Um aspecto central da apresentação foi a abordagem metodológica participativa adotada pela equipe do projeto. Souza destacou o uso de ferramentas digitais e dinâmicas interativas para coleta de sugestões durante o evento, permitindo que os participantes contribuíssem diretamente com sua avaliação e observações orientadas ao aprimoramento da biblioteca. “Essa estratégia reafirma a visão da TMGL como uma plataforma viva, construída com base no diálogo com especialistas e usuários, e orientada por um compromisso de longo prazo, inspirado na trajetória de 27 anos da BVS”, afirmou o diretor. A imagem abaixo registra alguns dos participantes durante as atividades.
Com base nos aportes dos participantes, Mirelys Puerta Díaz, gestora do produto e ponto focal na BIREME para o desenvolvimento da TMGL, sintetizou as principais sugestões aportadas pelas discussões em grupo:
- Inclusão e acessibilidade: ampliar os recursos de tradução e oferecer formatos acessíveis e materiais audiovisuais, com interfaces adaptadas culturalmente para públicos diversos, incluindo povos indígenas e usuários com deficiência.
- Transparência e organização do conteúdo: estabelecer critérios claros de curadoria, categorização por sistemas médicos e autoria, e implementar filtros de busca avançada por tema, país e tipo de documento.
- Governança e participação social: criar comitês editoriais representativos, mecanismos participativos de consulta e validação de conteúdo com stakeholders locais, além de espaços para construção colaborativa do conhecimento.
- Valorização de saberes locais: promover a documentação de boas práticas, histórias de vida e experiências comunitárias em saúde tradicional, com ênfase na aplicação prática e impacto nas políticas públicas.
- Sustentabilidade e Melhoria Técnica: aprimorar a experiência de navegação, garantir atualizações periódicas e desenvolver estratégias de financiamento e capacitação digital, especialmente voltadas a contextos de difícil acesso.

[Dados para análise]
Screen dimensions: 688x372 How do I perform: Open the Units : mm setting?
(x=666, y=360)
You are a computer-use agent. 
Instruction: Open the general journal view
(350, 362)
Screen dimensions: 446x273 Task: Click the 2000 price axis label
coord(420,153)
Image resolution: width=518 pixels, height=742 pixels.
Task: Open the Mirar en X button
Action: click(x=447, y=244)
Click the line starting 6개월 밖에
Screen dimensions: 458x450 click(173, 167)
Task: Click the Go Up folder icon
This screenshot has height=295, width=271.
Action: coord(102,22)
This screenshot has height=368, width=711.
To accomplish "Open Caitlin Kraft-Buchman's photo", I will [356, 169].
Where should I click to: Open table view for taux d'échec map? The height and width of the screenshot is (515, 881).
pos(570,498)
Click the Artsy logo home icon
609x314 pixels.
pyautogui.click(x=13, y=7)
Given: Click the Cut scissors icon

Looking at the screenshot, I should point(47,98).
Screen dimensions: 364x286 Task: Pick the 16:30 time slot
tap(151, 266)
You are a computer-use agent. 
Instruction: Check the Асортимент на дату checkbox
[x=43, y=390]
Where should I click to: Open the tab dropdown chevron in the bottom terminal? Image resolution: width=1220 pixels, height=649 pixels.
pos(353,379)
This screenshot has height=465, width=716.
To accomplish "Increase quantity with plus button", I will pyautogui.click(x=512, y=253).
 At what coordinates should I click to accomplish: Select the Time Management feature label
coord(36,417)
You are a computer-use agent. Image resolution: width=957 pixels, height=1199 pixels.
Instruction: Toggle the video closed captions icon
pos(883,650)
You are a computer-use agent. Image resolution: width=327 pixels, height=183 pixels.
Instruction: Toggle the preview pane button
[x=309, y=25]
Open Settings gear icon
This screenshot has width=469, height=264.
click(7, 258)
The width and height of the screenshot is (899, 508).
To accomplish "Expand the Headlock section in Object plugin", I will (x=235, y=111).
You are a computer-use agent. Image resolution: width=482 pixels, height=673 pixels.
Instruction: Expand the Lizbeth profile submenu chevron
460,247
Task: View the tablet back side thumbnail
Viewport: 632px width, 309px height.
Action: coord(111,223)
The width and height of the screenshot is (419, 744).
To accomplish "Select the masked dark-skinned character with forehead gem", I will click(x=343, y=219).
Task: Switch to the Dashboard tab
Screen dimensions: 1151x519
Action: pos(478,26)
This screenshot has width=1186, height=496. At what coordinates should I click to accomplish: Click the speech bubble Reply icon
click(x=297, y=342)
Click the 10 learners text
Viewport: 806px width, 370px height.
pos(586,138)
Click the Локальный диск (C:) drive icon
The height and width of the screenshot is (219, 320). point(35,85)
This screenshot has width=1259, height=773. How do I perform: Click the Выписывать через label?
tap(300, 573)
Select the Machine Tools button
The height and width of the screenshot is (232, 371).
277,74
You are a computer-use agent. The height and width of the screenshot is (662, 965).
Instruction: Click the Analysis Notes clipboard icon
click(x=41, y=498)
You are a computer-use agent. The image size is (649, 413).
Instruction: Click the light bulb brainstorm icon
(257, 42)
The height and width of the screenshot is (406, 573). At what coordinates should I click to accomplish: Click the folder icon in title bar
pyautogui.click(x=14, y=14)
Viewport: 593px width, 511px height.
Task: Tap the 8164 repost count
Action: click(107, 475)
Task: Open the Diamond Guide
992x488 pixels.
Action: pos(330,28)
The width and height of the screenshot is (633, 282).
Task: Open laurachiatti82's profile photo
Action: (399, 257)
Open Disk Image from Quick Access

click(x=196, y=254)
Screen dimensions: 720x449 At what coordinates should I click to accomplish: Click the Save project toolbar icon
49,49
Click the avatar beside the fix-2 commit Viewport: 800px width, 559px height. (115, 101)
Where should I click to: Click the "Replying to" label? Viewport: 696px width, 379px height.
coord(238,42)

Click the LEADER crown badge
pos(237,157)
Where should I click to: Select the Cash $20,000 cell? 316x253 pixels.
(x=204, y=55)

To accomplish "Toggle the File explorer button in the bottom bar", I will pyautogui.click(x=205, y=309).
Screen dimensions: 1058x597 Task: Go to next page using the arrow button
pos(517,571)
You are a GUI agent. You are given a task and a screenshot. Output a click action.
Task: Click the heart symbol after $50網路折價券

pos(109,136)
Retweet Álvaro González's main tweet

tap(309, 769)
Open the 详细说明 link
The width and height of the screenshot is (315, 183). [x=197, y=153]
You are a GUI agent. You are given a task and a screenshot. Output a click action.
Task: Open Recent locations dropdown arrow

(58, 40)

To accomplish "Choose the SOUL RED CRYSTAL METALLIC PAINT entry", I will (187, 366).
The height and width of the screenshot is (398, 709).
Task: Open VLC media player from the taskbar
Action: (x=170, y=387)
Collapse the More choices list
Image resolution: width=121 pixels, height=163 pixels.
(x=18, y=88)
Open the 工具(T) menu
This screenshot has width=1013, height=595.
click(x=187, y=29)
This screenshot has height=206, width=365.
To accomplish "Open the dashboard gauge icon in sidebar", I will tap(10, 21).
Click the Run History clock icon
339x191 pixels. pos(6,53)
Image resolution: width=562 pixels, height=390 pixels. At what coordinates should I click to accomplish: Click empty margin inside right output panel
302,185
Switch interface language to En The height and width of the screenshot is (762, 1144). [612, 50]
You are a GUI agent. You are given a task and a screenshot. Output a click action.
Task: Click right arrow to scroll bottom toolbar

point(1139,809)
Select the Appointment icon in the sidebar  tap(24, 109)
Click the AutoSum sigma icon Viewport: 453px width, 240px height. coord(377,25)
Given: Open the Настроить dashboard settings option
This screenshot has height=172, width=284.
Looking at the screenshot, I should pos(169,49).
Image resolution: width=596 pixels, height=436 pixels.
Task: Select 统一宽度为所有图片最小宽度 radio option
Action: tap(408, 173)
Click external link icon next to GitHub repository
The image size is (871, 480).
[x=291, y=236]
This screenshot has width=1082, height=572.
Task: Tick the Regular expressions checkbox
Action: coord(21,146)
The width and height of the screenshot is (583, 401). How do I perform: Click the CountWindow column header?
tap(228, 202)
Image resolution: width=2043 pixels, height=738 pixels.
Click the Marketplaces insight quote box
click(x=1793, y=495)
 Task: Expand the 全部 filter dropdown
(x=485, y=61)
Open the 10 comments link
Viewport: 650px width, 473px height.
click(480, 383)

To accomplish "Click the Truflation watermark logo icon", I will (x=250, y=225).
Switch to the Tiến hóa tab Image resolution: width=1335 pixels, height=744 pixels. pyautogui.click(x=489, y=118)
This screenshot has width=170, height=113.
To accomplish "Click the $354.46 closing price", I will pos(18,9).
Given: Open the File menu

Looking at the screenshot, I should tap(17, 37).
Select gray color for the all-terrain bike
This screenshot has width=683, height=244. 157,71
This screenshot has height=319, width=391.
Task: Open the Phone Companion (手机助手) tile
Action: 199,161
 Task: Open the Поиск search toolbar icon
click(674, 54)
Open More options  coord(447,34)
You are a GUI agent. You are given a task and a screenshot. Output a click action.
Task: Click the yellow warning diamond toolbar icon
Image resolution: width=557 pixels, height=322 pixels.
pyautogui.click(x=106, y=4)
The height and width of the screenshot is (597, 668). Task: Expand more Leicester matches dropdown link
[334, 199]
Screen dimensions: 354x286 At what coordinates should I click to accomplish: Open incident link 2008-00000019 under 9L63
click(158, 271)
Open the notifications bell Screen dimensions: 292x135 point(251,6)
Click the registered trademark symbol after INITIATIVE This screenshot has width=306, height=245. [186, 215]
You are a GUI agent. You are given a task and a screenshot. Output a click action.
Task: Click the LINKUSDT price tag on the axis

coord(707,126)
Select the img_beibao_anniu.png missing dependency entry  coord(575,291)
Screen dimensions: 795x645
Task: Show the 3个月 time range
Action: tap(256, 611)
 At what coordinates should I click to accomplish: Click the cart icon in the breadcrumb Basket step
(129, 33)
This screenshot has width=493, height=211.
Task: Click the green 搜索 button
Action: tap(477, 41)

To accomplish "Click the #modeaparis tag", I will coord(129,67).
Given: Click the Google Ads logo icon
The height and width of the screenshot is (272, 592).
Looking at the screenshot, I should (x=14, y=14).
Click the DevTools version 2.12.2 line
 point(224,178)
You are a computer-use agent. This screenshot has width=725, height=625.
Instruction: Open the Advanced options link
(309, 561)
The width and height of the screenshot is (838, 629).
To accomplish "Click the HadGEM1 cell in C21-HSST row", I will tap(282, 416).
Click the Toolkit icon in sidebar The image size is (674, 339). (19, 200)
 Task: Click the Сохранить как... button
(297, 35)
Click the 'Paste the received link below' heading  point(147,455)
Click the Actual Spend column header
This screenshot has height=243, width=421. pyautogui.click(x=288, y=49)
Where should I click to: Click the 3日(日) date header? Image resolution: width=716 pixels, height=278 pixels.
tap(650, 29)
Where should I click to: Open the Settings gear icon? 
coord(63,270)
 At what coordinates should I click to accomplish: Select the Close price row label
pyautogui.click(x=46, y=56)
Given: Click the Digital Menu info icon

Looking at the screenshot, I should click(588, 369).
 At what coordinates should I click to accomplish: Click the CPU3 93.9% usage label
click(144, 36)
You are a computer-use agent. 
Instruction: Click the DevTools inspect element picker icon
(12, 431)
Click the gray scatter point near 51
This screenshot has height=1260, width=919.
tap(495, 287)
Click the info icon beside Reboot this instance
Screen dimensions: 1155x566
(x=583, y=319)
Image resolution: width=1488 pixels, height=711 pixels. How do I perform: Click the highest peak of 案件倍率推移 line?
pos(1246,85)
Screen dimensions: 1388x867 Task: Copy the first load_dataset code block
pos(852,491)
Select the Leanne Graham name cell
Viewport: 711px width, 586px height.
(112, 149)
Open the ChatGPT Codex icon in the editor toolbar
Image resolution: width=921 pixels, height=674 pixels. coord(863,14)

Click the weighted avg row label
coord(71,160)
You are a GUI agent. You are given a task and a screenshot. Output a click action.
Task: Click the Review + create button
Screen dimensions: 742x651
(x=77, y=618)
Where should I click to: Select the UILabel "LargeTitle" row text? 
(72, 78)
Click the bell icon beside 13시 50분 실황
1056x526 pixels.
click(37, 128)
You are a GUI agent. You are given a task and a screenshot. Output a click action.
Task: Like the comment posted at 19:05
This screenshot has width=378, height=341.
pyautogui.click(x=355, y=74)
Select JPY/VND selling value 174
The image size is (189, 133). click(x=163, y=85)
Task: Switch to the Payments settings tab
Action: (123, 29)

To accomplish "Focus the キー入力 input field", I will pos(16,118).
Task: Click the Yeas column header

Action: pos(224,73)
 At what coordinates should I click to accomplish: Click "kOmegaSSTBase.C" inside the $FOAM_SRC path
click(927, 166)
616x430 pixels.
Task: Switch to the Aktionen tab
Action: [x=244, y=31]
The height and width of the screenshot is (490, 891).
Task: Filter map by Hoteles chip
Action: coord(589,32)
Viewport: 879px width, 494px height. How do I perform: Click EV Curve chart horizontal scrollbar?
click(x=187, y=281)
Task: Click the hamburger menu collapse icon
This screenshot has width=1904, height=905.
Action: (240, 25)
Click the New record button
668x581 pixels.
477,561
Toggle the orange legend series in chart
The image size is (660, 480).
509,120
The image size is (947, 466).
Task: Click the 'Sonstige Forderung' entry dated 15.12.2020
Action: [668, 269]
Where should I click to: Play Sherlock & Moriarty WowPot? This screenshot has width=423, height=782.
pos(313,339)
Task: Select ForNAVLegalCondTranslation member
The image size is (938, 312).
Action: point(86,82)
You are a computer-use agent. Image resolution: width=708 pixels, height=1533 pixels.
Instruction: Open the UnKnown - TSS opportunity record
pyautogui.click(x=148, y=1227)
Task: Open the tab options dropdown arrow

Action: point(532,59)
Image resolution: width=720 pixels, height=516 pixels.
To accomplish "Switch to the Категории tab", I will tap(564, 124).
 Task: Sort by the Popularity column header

[Problema A]
No texto sobre a TMGL, qual é a função de Mirelys Puerta Díaz?
[Problema B]
Reescreva o trecho do texto sobre a TMGL que começa em "- Transparência e" e termina em "tipo de documento.", trocando "curadoria" por "seleção".
Os dados são um material à parte, independente do texto.

[Resposta final A]
Ela é gestora do produto e ponto focal na BIREME para o desenvolvimento da TMGL.

[Resposta final B]
- Transparência e organização do conteúdo: estabelecer critérios claros de seleção, categorização por sistemas médicos e autoria, e implementar filtros de busca avançada por tema, país e tipo de documento.